# Work to complete:
Within the material below, locate the line with "This screenshot has width=1456, height=819." and the line with "The width and height of the screenshot is (1000, 586).", then return those two lines and all lines between them, exactly as written.

# Records for this task:
↓↓↓

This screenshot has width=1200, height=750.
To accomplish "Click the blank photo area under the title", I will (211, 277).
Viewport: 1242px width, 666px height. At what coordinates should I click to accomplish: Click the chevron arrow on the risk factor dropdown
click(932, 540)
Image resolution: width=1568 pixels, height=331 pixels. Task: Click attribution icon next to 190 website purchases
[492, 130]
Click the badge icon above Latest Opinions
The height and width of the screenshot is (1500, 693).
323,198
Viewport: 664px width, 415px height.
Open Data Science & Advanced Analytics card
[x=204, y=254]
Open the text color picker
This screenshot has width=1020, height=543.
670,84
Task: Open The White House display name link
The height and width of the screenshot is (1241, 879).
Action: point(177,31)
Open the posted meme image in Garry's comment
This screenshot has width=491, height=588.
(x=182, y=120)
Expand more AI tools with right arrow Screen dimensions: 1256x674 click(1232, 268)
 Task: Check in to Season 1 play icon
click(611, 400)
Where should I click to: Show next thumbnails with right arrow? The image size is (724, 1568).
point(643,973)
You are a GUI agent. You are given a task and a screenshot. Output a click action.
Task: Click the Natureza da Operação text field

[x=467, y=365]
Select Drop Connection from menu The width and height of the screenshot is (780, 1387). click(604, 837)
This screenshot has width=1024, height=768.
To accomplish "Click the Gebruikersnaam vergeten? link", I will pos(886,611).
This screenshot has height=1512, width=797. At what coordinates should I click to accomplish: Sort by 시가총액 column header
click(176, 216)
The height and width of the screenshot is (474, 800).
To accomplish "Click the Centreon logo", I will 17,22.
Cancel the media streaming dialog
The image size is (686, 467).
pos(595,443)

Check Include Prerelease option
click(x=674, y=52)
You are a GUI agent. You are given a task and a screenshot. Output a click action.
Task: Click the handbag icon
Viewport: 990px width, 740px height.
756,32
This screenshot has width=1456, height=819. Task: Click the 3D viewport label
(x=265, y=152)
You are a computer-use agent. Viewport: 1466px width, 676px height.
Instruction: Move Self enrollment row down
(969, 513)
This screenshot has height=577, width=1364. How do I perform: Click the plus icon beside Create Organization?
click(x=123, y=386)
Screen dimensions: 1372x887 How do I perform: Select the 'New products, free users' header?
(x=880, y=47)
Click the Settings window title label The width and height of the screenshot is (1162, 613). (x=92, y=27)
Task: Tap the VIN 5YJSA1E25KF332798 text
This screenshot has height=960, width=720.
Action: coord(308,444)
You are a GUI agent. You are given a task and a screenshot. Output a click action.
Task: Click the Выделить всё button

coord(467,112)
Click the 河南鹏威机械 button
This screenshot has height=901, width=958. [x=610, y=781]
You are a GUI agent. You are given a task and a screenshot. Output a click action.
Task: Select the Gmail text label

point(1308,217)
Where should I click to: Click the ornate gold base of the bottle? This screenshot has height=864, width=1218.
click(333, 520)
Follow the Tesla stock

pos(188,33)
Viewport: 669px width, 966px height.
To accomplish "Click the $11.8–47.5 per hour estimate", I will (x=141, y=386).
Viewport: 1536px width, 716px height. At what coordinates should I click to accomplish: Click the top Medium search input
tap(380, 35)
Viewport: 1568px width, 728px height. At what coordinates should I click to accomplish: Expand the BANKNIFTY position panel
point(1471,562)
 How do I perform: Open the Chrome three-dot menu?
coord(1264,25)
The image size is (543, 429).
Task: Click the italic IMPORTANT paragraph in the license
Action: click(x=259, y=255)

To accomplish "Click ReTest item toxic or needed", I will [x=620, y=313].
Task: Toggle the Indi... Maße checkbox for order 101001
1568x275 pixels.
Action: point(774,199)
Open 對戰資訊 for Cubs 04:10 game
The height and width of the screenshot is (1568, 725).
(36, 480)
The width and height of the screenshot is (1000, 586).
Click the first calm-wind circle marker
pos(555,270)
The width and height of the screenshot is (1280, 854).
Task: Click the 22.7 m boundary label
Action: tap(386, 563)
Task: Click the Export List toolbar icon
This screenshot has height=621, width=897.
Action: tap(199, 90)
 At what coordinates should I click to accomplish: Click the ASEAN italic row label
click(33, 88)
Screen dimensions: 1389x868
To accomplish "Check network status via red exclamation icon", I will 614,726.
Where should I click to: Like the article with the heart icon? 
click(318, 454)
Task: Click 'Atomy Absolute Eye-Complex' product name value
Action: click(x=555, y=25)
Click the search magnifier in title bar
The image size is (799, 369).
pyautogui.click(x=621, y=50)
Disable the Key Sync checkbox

↑↑↑

# Task answer:
This screenshot has width=1456, height=819. Task: Click the 3D viewport label
(x=265, y=152)
You are a computer-use agent. Viewport: 1466px width, 676px height.
Instruction: Move Self enrollment row down
(969, 513)
This screenshot has height=577, width=1364. How do I perform: Click the plus icon beside Create Organization?
click(x=123, y=386)
Screen dimensions: 1372x887 How do I perform: Select the 'New products, free users' header?
(x=880, y=47)
Click the Settings window title label The width and height of the screenshot is (1162, 613). (x=92, y=27)
Task: Tap the VIN 5YJSA1E25KF332798 text
This screenshot has height=960, width=720.
Action: coord(308,444)
You are a GUI agent. You are given a task and a screenshot. Output a click action.
Task: Click the Выделить всё button

coord(467,112)
Click the 河南鹏威机械 button
This screenshot has height=901, width=958. [x=610, y=781]
You are a GUI agent. You are given a task and a screenshot. Output a click action.
Task: Select the Gmail text label

point(1308,217)
Where should I click to: Click the ornate gold base of the bottle? This screenshot has height=864, width=1218.
click(333, 520)
Follow the Tesla stock

pos(188,33)
Viewport: 669px width, 966px height.
To accomplish "Click the $11.8–47.5 per hour estimate", I will (x=141, y=386).
Viewport: 1536px width, 716px height. At what coordinates should I click to accomplish: Click the top Medium search input
tap(380, 35)
Viewport: 1568px width, 728px height. At what coordinates should I click to accomplish: Expand the BANKNIFTY position panel
point(1471,562)
 How do I perform: Open the Chrome three-dot menu?
coord(1264,25)
The image size is (543, 429).
Task: Click the italic IMPORTANT paragraph in the license
Action: click(x=259, y=255)

To accomplish "Click ReTest item toxic or needed", I will [x=620, y=313].
Task: Toggle the Indi... Maße checkbox for order 101001
1568x275 pixels.
Action: point(774,199)
Open 對戰資訊 for Cubs 04:10 game
The height and width of the screenshot is (1568, 725).
(36, 480)
The width and height of the screenshot is (1000, 586).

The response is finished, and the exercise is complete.